*** RECORDED DATA ***
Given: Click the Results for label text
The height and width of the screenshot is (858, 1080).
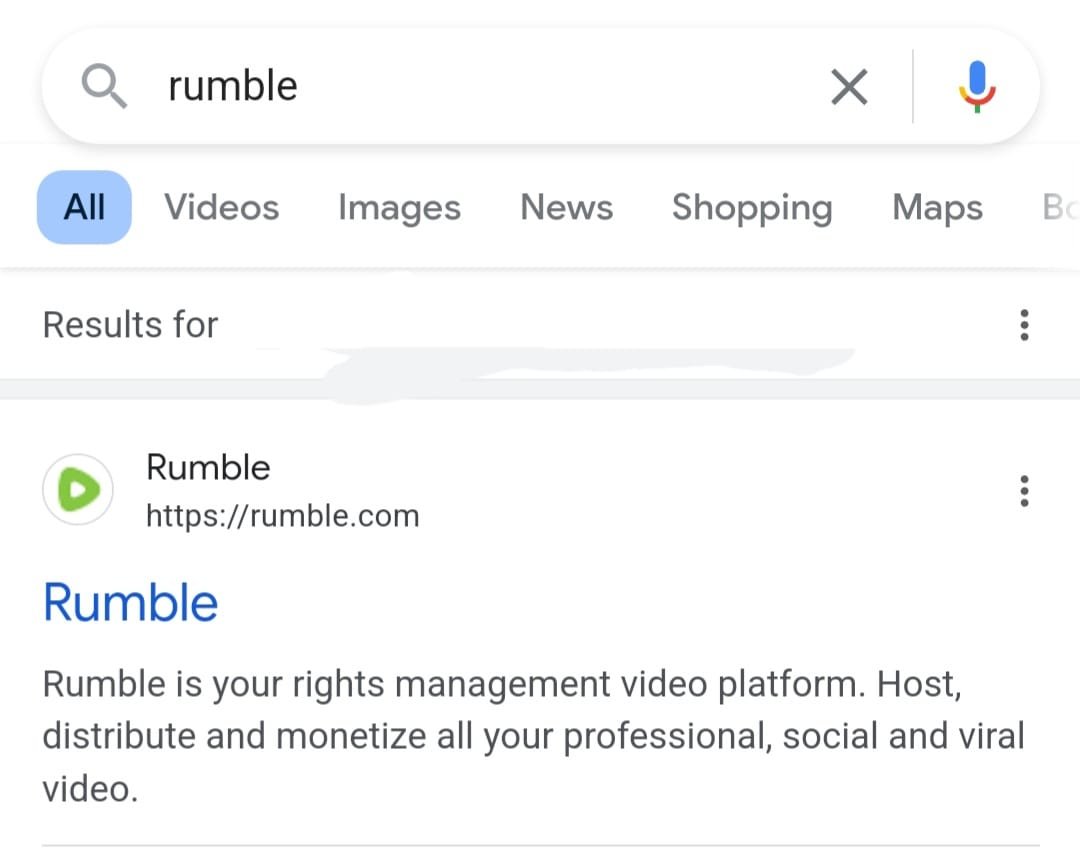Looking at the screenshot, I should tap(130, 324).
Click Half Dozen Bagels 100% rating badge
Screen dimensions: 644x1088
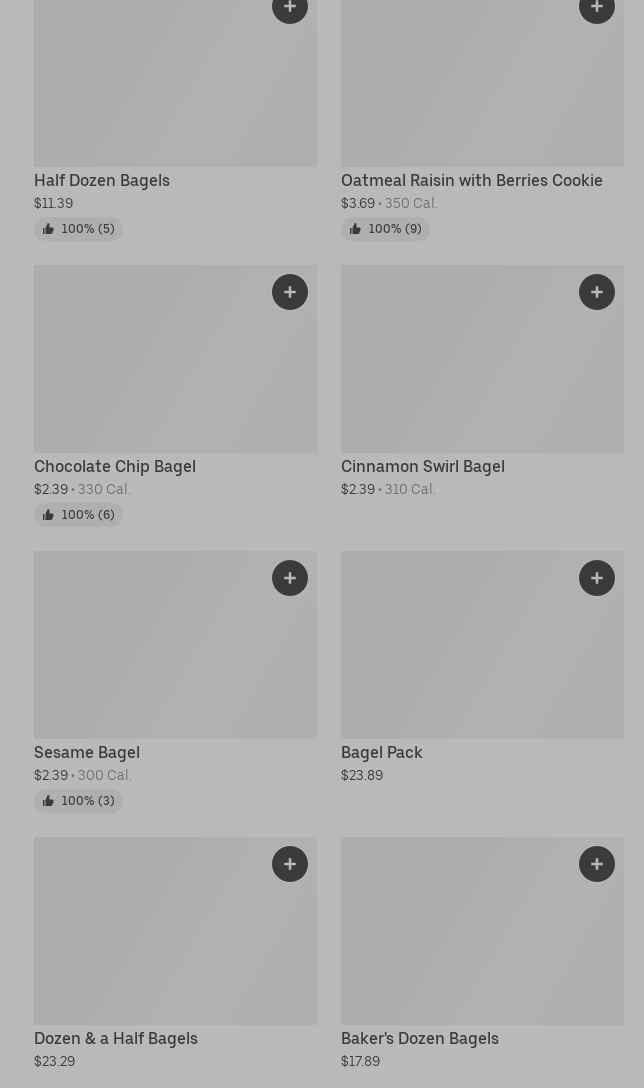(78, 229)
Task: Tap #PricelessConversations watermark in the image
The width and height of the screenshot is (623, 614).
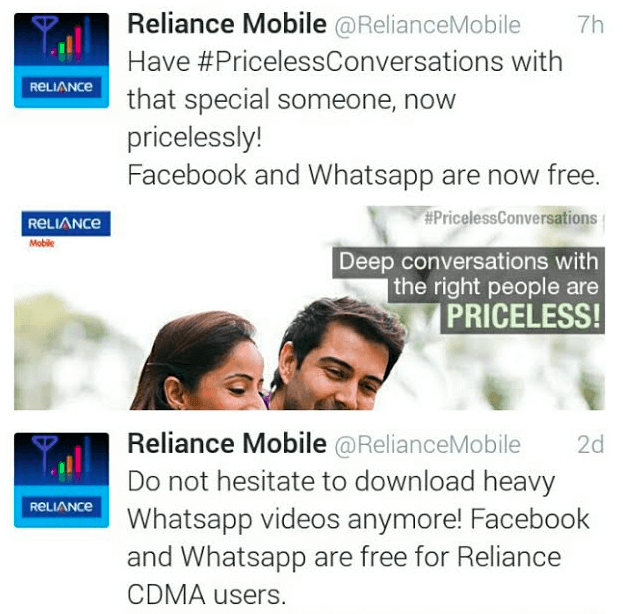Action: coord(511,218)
*** End of RECORDED DATA ***
Write out all of the data above exactly, pictures excluded.

Given: Click the Results for label text
The height and width of the screenshot is (858, 1080).
Looking at the screenshot, I should tap(130, 324).
Click Half Dozen Bagels 100% rating badge
Screen dimensions: 644x1088
(78, 229)
Task: Tap #PricelessConversations watermark in the image
The width and height of the screenshot is (623, 614).
Action: coord(511,218)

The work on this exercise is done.